INTERVIEW – Following his 10 years at Toyota Industries Corporation (TICO) teaching his Dantotsu method for radical quality improvement, Sadao Nomura spoke to Japanese magazine Kojo Kanri (Factory Management).
Interviewee: Sadao Nomura
Interviewer: Toshiko Narusawa
Toshiko Narusawa: Ten years ago, you were tasked with implementing Dantotsu Quality Activities at TICO. How did that come about and what was the reason?
Sadao Nomura: I became an advisor to TICO at the request of Vice President Tatsuro Matsuura, in July 2006. With the idea of acquiring a Swedish company and with industrial vehicle manufacturing operations in Italy, France and the United States, TICO wanted its six businesses and their suppliers to be able to improve their quality. I was being asked to take on a big role, and I think that was because of my previous experience working for Toyota Motor Corporation both in Japan and overseas.
TN: Can you tell us about your experience at Toyota? You have held several roles there, ranging from sales to a senior role at the Motomachi Plant and an assignment in Indonesia.
SN: At that time, Toyota was focusing on knockdown assembly abroad, which – due to the rapid growth – Toyota workers could not support. I spent six years at Toyota Astra Motors in Indonesia together with Mr Matsuura, with whom I shared quite a bit of pain. After that, I was a second-level section chief for the body department at the Motomachi Plant for four years. There, we made a number of key quality and performance improvements that led to best-ever new vehicle launch performance with full-scale production volume stability attained in the first month of production for Toyota’s best-selling 6th generation Mark II mid-size passenger car (we had a takt time of 54 seconds at an early stage). At the time, competition was fierce and expectations from dealers were extremely high. I am glad I was able to contribute to the increase in sales we experienced.

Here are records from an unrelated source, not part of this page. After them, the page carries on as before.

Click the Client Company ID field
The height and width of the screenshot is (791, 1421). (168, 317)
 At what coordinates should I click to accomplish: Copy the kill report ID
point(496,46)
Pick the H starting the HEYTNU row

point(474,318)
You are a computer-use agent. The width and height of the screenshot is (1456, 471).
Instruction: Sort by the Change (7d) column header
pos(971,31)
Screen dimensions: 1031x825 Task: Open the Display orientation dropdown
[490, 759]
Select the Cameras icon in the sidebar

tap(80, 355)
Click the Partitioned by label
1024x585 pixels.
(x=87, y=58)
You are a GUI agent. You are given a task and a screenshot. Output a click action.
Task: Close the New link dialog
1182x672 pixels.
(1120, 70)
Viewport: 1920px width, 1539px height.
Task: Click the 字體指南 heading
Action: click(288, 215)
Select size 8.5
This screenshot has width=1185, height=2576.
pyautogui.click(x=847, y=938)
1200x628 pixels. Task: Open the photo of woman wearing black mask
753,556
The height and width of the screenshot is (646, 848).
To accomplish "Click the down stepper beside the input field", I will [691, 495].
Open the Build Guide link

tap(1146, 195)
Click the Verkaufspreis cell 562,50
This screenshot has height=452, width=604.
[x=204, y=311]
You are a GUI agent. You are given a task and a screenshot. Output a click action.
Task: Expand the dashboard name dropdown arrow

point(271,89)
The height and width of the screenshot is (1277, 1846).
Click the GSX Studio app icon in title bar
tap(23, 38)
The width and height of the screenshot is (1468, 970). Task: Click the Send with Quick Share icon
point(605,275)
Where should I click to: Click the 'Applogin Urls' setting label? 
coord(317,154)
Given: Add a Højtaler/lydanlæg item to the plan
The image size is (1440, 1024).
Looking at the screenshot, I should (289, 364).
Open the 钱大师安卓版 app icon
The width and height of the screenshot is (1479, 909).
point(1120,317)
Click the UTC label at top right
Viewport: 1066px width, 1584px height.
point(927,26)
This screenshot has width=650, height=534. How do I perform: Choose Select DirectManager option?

TN: Did that approach to production preparation lead to Toyota’s current method?
SN: Even though what we did at the time was quite rudimentary, it is true that until then it could take over a year for production to stabilize. We did it in one month. Critically, we created a preparation manual that highlights all the problems that can be encountered in the process and the countermeasures that were previously implemented in past new vehicle launches. Of course, the company’s approach to production preparation is much more advanced now.
TN: What about your experience in Australia and South Africa?
SN: In Australia, which was an acquisition for Toyota, I was asked to lead the production ramp-up for the new Corolla. It was a difficult environment with old equipment and employees who felt disenfranchised, but we were still able to reduce quality defects by 90%. I think Toyota Industries had a clear expectation in terms of changing the mindset and behaviors of the employees there.
Four years after returning to Japan as the general manager of the body department at Motomachi, I was sent to South Africa. Here, even in a country with a culture completely different to Japan, I gained very valuable experience strengthening the conviction that quality will improve if the basics are covered and the employees are motivated.
One of the challenges I faced was the limited impact I could have as an advisor. I had no direct authority on employees at any of the companies that I supported.
TN: That sounds important. Tell us more, please.
SN: Before the Dantotsu initiative, I visited each factory once every few months for a year, pointing out problems and leaving some homework for people to do. However, each time I went back, they hadn’t done it. Determined, I left homework again. On my third visit, it was almost the same as last time. So, I asked top management to make it a top-down company-wide requirement. I’m grateful they followed my advice. That’s how Dantotsu began.
TN: It is critical for top management to convey the message that improvement should be taken seriously. I think another problem you faced when trying to tap into everyone’s potential was that people were working in silos and not collaborating enough. I know that one of the key reasons for the success of the Dantotsu initiative was the introduction of the eight steps. And, of course, there were the legendary “Nomura memos”.
SN: If you want people to do what you teach, you have to make sure that you are communicating effectively. So, for each new issue we tackled, I took detailed notes of the countermeasures we devised and handed them to the teams. There were around 300 memos over the years, all handwritten (mostly at night).
TN: I was surprised to see the handwriting was also a main feature at the Takahama factory.
SN: I believe that when you write by hand you convey your thinking much more effectively. Numbers and graphs that are hidden in a computer don’t communicate the same sense of urgency and don’t create remorse or the sense of discovery you need in order to get people engaged.
TN: What can you tell us about the 8 Steps and the critical role of the team leader in implementing them, as the person closest to the front-line work?
SN: I have standardized the process and “codified” it in the 8 Steps based on my experience across different countries and businesses. If you ask people to simply execute your order, you will be perceived as “pushing”. In reality, the 8 Steps make so much sense and are so rational that you don’t really need to convince anyone. When people try them, they immediately see the impact and are bought in. Executives are naturally interested in them, too, and their praise for the approach goes a long way motivating people.
The 8 Steps – as well as our Weak Point Management – are based on the idea of making our relentless quality improvement work commonplace and persevere in our tackling of every defect. This is how a company can push the number of defects to nearly zero.